This is Joan’s idyllic picture of a swimming afternoon at the river with school friends; her (rather stylish!) signature is on the left.
In the 1930’s Joan went to a small girls’ school in Oxford which had many eccentricities. One was that their pioneering art teacher Marion Richardson preferred the girls to write with dip pens (and inkwells) and a special Dudley nib, to produce a beautiful patterned script. But she was clearly a gifted teacher and encouraged Joan and others to express themselves through painting; a lovely and mysterious picture of Joan’s appears in Richardson’s book Art and The Child.
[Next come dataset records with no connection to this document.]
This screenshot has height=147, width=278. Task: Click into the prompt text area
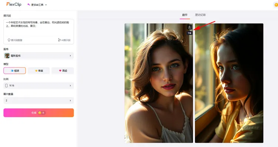click(x=39, y=28)
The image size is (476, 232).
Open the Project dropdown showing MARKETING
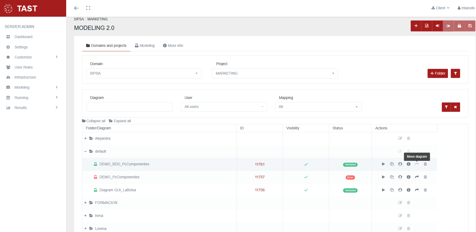click(x=275, y=73)
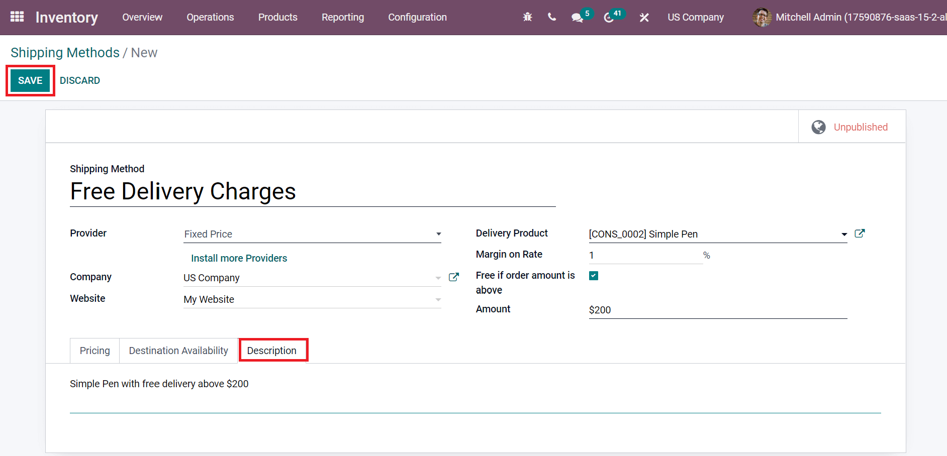Open the phone call icon
947x456 pixels.
coord(552,17)
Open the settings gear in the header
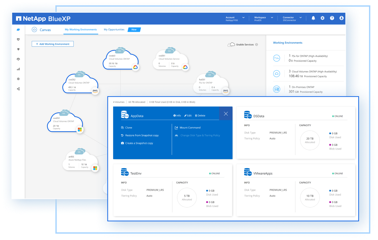Image resolution: width=378 pixels, height=240 pixels. click(323, 18)
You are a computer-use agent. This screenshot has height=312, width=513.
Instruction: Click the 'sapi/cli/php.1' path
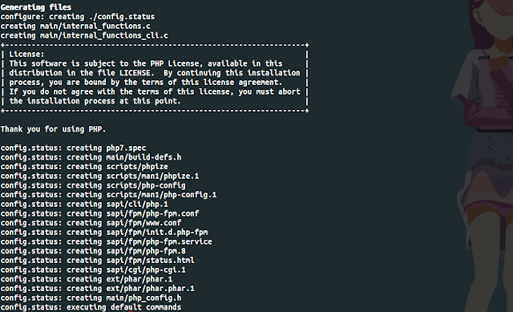coord(137,205)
Richardson wrote:
“When a teacher frees the artist’s vision within a child he inspires him to find a completely truthful expression for it. The vision itself is so lovable that nothing short of sincerity will serve…satisfaction may be found in projecting the wish for something that real life has so far denied.”
An inspiration that transferred itself to Joan’s writing as well, perhaps.
A slightly mixed blessing was the school’s access to a rather muddy bathing place by the Rhea island on the River Cherwell near the school on the Banbury Road; those more experienced could use the deep end with diving boards, and also join the sculling club, or learn the more dangerous arts of punting and canoeing! Beginners – non swimmers – were dangled on the end of a pole as in this illustration from Jean Webster’s famous tale , and illustration, of an earlier college girl’s education:
On hot days it must have been a very welcome resource, muddy or not, and there was always the fun of frightening new girls with the fable of the dead donkey once seen in it’s depths…
On a hot day, an afternoon with friends at the Oxford riverside must have been wonderful, and Joan never lost her fondness for swimming in rivers, or for painting portraits and landscapes, or even for causing a sensation by telling scary stories..!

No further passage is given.